In this project, I focused on benchmarking various machine learning models, deep learning architectures, and fine-tuned BERT-based models to evaluate their performance across multiple metrics. The aim was to establish a robust and efficient framework for text classification tasks, ultimately improving the overall accuracy of predictions by 25%.
-
Data Collection:
- Scraped data from Twitter using
BeautifulSoup
(BS4), collecting tweets related to a specific domain for text classification tasks. - Preprocessed the scraped data to clean, tokenize, and transform it for effective model training.
- Scraped data from Twitter using
-
Machine Learning Models:
- Benchmarked traditional ML models, including:
- Logistic Regression
- Support Vector Classifier
- Decision Tree Classifier
- Random Forest Classifier
- Gradient Boosting Classifier
- AdaBoost Classifier
- XGBoost Classifier
- Benchmarked traditional ML models, including:
-
Deep Learning Architectures:
- Evaluated the performance of deep learning models:
- LSTM (Long Short-Term Memory)
- Bi-LSTM (Bidirectional LSTM)
- GRU (Gated Recurrent Unit)
- Evaluated the performance of deep learning models:
-
Fine-Tuned BERT-Based Models:
- Implemented and fine-tuned transformer-based models, including:
- BERT
- RoBERTa
- ALBERT
- DistilBERT
- Employed QLoRA-based fine-tuning on the Phi-2 model to enhance its performance.

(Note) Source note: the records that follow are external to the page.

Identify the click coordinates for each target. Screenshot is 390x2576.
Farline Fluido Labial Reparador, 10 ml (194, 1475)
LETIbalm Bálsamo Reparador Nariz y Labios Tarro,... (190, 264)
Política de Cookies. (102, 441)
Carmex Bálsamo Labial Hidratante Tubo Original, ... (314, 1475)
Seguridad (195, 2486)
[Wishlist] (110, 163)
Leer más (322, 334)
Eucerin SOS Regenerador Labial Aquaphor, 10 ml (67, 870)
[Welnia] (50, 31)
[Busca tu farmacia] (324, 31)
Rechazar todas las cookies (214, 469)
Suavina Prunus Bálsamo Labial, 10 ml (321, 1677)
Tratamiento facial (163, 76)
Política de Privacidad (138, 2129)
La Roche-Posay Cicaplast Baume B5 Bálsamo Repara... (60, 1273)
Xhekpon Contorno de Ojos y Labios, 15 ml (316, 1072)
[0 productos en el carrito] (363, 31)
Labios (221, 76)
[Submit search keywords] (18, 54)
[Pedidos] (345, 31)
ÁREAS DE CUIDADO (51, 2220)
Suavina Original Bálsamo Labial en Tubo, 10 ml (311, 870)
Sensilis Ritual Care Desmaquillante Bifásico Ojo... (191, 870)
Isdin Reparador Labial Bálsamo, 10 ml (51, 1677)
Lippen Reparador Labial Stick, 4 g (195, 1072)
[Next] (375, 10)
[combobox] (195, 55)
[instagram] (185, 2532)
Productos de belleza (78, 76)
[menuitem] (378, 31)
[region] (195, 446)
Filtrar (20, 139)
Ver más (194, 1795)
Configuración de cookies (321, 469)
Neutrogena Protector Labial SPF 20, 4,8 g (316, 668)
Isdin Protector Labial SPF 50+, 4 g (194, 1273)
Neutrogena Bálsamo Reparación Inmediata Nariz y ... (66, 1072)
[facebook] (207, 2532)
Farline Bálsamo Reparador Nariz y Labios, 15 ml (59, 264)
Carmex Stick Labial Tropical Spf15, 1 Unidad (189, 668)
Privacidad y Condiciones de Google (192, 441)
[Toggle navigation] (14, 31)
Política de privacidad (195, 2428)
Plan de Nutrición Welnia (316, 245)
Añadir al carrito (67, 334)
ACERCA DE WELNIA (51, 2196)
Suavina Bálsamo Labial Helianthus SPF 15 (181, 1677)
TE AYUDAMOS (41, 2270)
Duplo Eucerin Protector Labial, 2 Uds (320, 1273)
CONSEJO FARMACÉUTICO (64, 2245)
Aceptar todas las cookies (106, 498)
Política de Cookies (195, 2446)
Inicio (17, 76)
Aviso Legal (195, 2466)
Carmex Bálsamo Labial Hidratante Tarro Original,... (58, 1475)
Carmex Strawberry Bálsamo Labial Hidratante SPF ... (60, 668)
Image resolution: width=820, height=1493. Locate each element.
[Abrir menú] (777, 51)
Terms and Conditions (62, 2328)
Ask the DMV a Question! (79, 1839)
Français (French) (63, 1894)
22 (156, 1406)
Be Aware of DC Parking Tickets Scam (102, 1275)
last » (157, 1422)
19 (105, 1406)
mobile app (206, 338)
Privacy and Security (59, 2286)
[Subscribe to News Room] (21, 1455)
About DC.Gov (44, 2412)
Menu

- Implemented and fine-tuned transformer-based models, including:
-
Performance Metrics:
- Evaluated models on the following metrics:
- Accuracy
- Precision (Macro and Weighted)
- Recall (Macro and Weighted)
- F1-Score (Macro and Weighted)
- Evaluated models on the following metrics:
-
Achievements:
- Improved the best-performing model’s accuracy by 25% through advanced fine-tuning and hyperparameter optimization.
- Achieved consistent performance with BERT-based models, maintaining 91% accuracy across multiple datasets.
Model | Accuracy | Precision (Macro) | Recall (Macro) | F1 (Macro) | Precision (Weighted) | Recall (Weighted) | F1 (Weighted) |
---|---|---|---|---|---|---|---|
Logistic Regression | 0.75 | 0.58 | 0.67 | 0.59 | 0.86 | 0.75 | 0.79 |
Support Vector Classifier | 0.75 | 0.54 | 0.60 | 0.55 | 0.83 | 0.75 | 0.78 |
Decision Tree Classifier | 0.72 | 0.51 | 0.53 | 0.51 | 0.79 | 0.72 | 0.75 |
Random Forest Classifier | 0.83 | 0.59 | 0.60 | 0.59 | 0.82 | 0.83 | 0.82 |
Gradient Boosting Classifier | 0.75 | 0.57 | 0.63 | 0.57 | 0.84 | 0.75 | 0.79 |
AdaBoost Classifier | 0.71 | 0.54 | 0.59 | 0.54 | 0.83 | 0.71 | 0.76 |
XGBoost Classifier | 0.81 | 0.59 | 0.62 | 0.60 | 0.83 | 0.81 | 0.82 |
LSTM | 0.73 | 0.57 | 0.54 | 0.51 | 0.85 | 0.73 | 0.77 |
Bi-LSTM | 0.75 | 0.55 | 0.63 | 0.57 | 0.85 | 0.75 | 0.78 |
GRU | 0.79 | 0.57 | 0.66 | 0.60 | 0.85 | 0.79 | 0.81 |
BERT | 0.91 | 0.76 | 0.69 | 0.71 | 0.90 | 0.91 | 0.90 |
roBERTa | 0.91 | 0.75 | 0.72 | 0.74 | 0.90 | 0.91 | 0.90 |
ALBERT | 0.91 | 0.76 | 0.66 | 0.67 | 0.90 | 0.91 | 0.91 |
DistilBERT | 0.91 | 0.79 | 0.73 | 0.75 | 0.91 | 0.91 | 0.91 |
Phi-2 (QLoRA Fine-Tuned) | 0.90 | 0.75 | 0.68 | 0.70 | 0.89 | 0.90 | 0.89 |
- Data Collection: BeautifulSoup (BS4), Python for scraping and preprocessing.
- Modeling: Scikit-learn, TensorFlow, PyTorch, and HuggingFace Transformers.
- Fine-Tuning: QLoRA-based approach for parameter-efficient fine-tuning of large language models like Phi-2.
- Visualization: Matplotlib and Seaborn for plotting evaluation metrics.
The project demonstrated the superior performance of BERT-based models, particularly after applying QLoRA-based fine-tuning on Phi-2, which outperformed traditional machine learning and standard deep learning models across all key metrics. Random Forest and XGBoost were the top-performing ML models, while GRU showed the best results among deep learning approaches.